* [What is needed]
Retype the listing below, from the line containing "You are a GUI" through the line containing "Action: point(405,274)", inclusive, leaving out the pictures.
<<<<
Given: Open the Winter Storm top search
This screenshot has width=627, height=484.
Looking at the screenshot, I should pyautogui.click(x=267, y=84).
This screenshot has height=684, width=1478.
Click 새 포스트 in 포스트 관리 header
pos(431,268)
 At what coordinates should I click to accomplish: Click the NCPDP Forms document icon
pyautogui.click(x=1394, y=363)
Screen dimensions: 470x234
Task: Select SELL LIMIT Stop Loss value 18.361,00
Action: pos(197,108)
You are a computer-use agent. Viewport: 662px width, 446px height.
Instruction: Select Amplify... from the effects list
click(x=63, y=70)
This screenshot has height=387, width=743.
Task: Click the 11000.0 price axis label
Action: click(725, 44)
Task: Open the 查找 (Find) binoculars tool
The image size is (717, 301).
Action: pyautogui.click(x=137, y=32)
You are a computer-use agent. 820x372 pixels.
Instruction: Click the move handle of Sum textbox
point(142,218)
>>>>
<<<<
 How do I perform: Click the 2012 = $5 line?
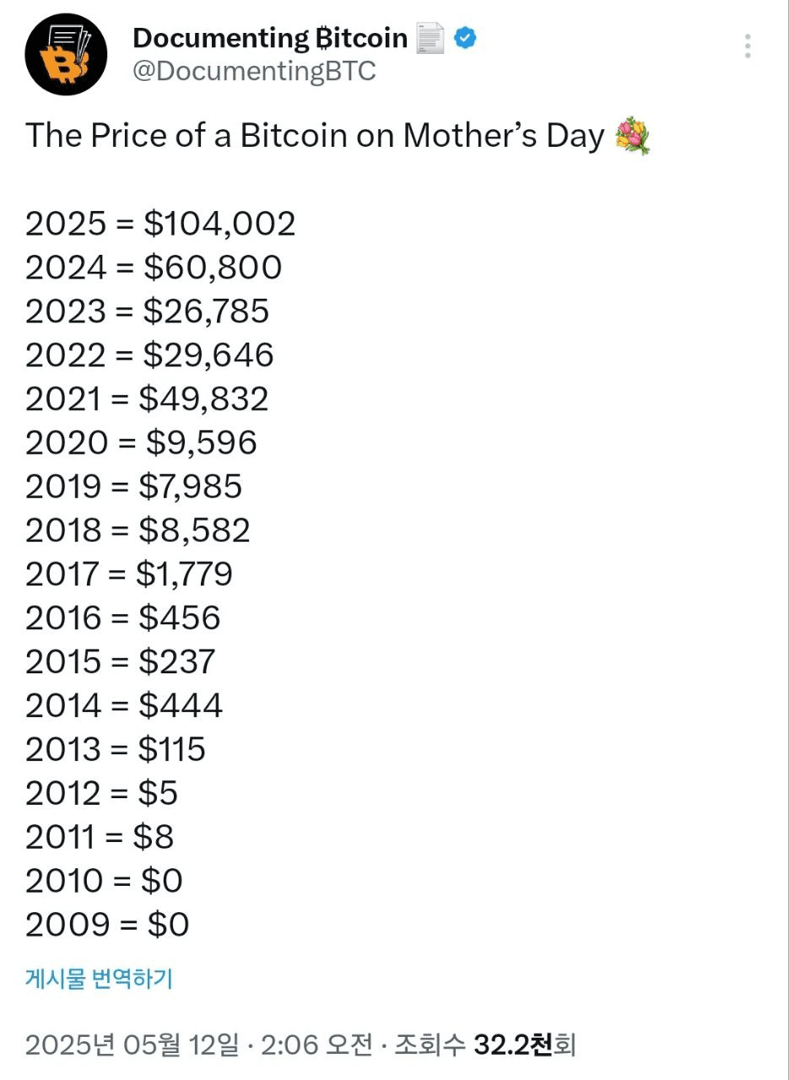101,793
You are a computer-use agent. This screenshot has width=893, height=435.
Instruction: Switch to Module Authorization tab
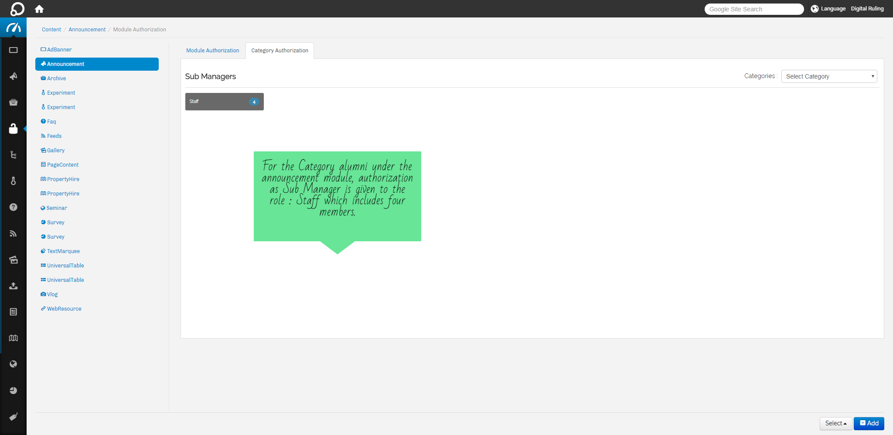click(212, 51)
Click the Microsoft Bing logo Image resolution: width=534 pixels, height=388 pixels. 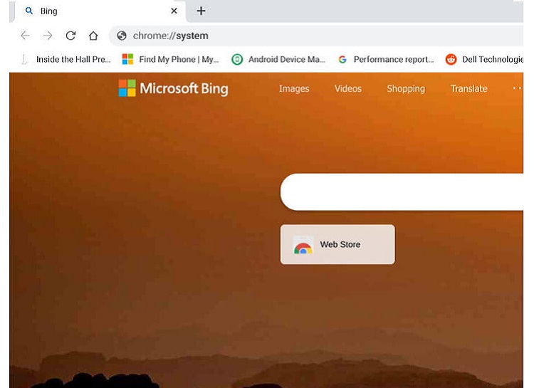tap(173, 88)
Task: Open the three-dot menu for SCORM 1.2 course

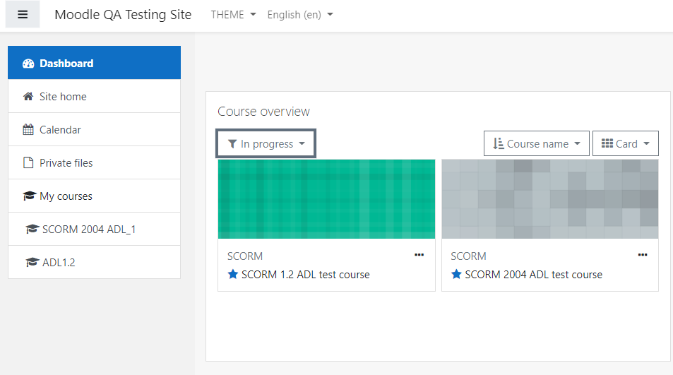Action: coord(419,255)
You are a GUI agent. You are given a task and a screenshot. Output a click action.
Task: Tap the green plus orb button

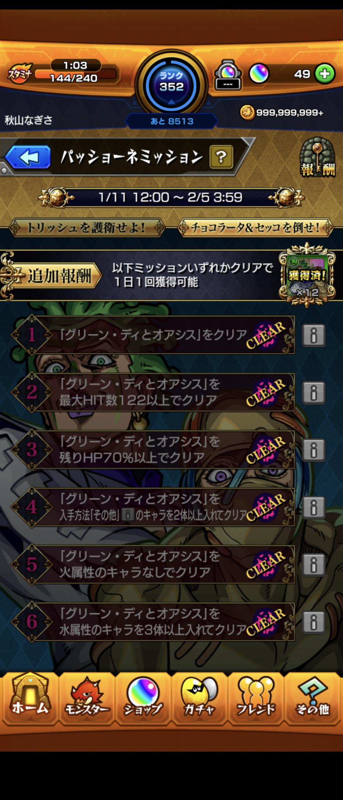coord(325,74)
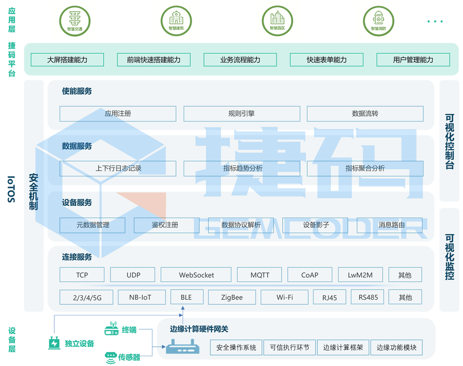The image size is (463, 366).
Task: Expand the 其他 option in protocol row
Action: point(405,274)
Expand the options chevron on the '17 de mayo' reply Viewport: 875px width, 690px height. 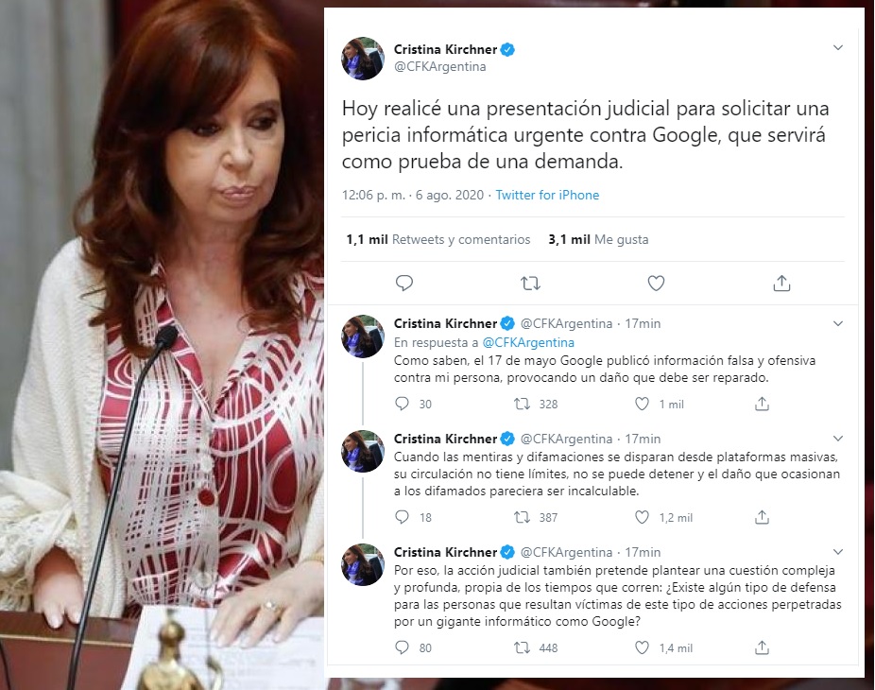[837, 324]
>>>>
* [Task result]
You are a GUI agent. You are given a task and a screenshot. Output a click action.
Task: Tap the green plus orb button

coord(325,74)
The image size is (463, 366).
Task: Expand the 其他 option in protocol row
Action: point(405,274)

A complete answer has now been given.